[Rows from a screen grounding dataset]
** begin **

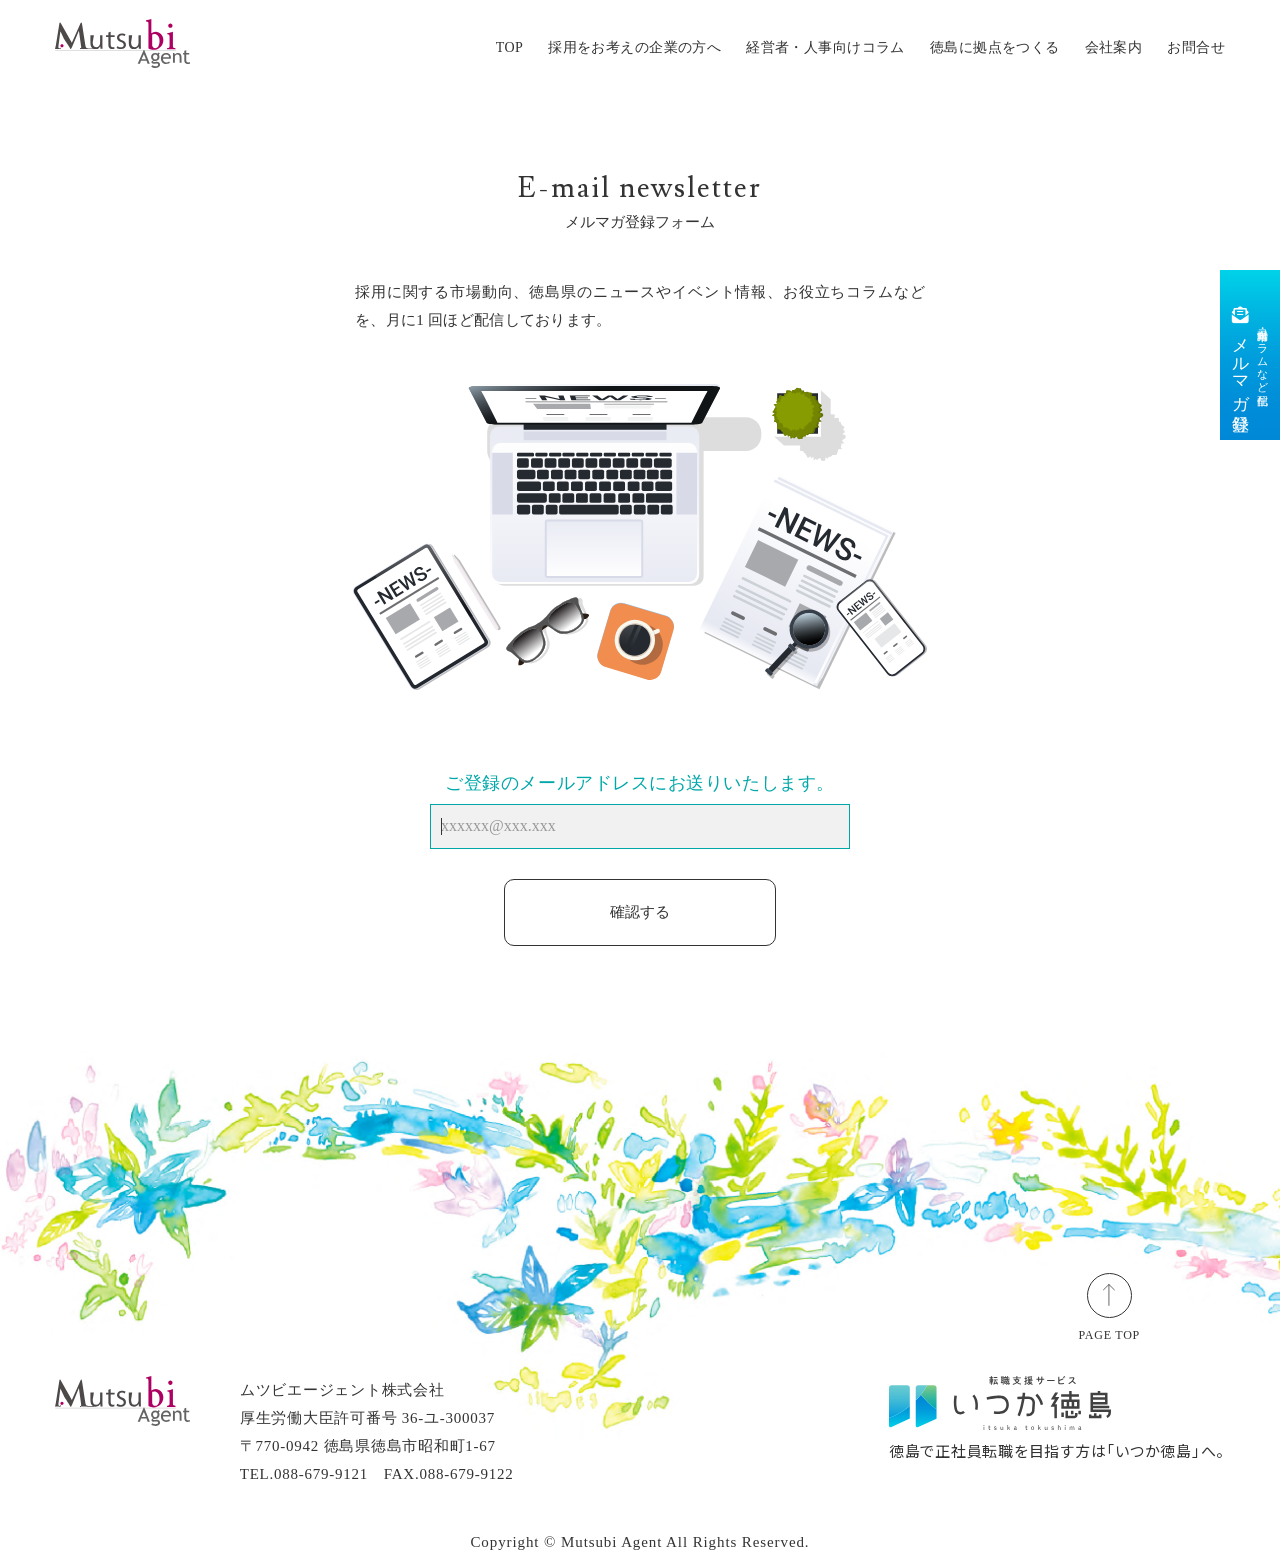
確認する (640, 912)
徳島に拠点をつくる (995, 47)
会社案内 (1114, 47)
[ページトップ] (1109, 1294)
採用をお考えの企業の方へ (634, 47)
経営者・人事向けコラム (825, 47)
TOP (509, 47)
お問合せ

** end **

§ Challenge: Return each line of the data above word for word, leaving out any picture.

§ Answer to the task:
確認する (640, 912)
徳島に拠点をつくる (995, 47)
会社案内 (1114, 47)
[ページトップ] (1109, 1294)
採用をお考えの企業の方へ (634, 47)
経営者・人事向けコラム (825, 47)
TOP (509, 47)
お問合せ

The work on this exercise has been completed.